**Task goal:** Collect every line in the rows below that contains the word "Click", copying each line in full.

**Records to use:**
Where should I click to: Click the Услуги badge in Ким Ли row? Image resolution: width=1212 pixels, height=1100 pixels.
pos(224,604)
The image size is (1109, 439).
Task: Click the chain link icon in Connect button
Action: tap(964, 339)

**Solution:**
Where should I click to: Click the Услуги badge in Ким Ли row? Image resolution: width=1212 pixels, height=1100 pixels.
Task: Click the chain link icon in Connect button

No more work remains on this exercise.